▸ **How to complete this task**: Copy each line of the material in which the word "from" appears.

▸ **Data extracts**:

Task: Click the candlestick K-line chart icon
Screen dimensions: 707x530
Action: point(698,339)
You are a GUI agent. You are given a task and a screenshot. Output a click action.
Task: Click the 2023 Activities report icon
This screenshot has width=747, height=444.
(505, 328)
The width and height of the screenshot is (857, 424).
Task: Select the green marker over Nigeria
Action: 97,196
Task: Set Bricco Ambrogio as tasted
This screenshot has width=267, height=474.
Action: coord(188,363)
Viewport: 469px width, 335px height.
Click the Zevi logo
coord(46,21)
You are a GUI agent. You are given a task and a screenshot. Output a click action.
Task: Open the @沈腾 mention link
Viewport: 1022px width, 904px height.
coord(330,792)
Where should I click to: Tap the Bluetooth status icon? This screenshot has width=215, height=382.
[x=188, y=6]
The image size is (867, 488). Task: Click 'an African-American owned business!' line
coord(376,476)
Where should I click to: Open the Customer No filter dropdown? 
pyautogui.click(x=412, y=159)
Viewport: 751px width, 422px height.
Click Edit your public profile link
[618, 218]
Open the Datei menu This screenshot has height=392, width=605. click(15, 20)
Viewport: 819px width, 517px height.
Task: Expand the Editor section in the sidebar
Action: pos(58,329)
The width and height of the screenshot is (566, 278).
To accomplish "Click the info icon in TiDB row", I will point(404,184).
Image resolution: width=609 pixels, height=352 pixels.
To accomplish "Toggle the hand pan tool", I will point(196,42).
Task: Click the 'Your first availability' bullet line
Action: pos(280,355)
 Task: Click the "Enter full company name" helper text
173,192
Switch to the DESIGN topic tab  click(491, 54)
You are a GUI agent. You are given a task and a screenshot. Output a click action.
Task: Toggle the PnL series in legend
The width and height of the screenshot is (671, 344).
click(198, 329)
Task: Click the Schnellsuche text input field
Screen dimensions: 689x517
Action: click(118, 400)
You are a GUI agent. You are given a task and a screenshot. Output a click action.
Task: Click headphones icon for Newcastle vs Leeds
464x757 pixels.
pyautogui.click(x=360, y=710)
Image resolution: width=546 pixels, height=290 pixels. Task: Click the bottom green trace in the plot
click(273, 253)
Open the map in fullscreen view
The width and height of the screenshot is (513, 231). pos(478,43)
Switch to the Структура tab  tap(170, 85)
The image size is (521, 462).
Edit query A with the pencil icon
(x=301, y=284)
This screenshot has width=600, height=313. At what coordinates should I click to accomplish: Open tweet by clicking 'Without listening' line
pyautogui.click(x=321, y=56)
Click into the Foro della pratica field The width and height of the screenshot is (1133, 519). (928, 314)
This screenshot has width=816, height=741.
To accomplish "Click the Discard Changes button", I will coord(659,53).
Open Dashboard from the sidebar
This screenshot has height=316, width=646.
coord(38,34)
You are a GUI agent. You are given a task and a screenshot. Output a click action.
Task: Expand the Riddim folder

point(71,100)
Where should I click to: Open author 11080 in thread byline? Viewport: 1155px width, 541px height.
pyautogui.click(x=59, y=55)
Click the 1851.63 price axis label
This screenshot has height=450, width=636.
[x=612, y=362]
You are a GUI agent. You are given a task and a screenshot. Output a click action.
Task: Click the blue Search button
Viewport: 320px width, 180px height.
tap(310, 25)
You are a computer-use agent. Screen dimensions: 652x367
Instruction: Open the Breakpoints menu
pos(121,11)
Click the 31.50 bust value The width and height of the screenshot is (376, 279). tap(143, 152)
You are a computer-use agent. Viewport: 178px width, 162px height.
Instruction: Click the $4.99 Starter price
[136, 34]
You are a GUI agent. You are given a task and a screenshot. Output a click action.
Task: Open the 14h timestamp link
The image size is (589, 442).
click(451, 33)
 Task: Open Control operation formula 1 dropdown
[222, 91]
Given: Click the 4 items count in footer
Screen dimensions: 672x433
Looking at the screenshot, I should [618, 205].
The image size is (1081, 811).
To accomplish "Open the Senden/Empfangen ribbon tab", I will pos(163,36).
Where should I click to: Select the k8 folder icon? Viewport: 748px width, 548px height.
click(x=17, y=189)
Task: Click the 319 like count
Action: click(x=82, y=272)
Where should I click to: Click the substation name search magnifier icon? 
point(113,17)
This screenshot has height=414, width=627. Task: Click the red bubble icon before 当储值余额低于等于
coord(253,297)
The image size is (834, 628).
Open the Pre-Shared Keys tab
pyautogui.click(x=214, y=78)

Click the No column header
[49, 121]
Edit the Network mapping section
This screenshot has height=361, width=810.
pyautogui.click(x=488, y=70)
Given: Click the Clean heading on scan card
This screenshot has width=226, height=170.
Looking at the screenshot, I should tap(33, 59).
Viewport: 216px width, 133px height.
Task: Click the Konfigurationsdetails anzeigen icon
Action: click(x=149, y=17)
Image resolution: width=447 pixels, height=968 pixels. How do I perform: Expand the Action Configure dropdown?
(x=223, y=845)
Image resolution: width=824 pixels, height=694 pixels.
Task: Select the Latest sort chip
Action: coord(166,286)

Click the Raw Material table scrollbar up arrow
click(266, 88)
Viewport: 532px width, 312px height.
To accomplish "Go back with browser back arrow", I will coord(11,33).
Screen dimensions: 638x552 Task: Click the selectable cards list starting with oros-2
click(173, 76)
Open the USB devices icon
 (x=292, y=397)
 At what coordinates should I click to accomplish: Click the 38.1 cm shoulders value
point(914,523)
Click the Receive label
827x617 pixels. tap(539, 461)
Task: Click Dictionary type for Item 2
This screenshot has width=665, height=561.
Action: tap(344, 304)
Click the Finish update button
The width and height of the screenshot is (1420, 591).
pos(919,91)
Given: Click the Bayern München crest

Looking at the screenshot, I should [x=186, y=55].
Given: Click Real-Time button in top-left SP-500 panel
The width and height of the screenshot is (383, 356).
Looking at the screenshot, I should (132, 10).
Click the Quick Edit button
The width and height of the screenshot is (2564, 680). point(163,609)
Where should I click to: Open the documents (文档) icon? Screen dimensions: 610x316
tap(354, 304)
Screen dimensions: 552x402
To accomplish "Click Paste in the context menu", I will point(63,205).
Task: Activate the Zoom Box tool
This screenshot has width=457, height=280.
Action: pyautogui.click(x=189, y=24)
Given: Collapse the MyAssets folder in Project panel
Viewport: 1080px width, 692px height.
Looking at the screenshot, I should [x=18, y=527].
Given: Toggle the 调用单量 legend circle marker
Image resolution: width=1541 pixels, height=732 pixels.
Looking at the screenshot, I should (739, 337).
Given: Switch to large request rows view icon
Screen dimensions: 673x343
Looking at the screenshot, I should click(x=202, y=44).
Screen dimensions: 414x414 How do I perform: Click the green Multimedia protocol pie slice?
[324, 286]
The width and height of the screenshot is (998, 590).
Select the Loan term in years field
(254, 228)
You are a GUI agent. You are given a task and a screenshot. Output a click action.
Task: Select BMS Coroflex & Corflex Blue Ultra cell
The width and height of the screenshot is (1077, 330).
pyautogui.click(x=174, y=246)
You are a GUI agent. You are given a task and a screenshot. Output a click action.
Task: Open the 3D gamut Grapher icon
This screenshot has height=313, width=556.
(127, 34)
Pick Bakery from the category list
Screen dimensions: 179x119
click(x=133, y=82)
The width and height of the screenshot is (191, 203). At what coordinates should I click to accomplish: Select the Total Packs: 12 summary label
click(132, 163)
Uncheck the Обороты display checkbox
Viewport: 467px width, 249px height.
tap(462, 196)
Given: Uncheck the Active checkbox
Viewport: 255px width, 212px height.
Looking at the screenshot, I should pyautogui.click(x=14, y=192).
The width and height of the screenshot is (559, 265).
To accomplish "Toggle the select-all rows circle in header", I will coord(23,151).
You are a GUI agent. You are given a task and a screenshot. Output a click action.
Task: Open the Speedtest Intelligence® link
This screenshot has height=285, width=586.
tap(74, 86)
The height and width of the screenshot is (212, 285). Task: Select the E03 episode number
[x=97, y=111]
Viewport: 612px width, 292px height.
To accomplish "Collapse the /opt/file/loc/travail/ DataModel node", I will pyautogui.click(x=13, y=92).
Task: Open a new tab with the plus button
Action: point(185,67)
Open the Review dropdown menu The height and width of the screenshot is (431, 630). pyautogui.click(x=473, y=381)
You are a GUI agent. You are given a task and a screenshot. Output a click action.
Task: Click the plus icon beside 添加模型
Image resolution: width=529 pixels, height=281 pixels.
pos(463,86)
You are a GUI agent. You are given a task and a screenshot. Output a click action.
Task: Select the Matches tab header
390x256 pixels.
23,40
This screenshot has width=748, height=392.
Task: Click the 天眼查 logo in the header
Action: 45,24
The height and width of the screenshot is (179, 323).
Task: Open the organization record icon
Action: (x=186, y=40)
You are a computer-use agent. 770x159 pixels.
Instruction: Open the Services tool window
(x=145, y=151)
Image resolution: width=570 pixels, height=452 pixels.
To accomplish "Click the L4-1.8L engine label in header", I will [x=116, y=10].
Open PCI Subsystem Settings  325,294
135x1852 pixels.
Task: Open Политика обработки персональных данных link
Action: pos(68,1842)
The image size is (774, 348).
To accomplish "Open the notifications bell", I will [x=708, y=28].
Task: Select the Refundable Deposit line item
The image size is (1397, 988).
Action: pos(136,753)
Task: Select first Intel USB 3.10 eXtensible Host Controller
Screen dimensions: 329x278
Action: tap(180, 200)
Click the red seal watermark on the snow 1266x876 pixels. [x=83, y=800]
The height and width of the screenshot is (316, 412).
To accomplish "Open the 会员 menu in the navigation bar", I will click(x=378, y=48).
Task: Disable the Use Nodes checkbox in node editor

▸ **Written solution**:
Open Dashboard from the sidebar
Pick Bakery from the category list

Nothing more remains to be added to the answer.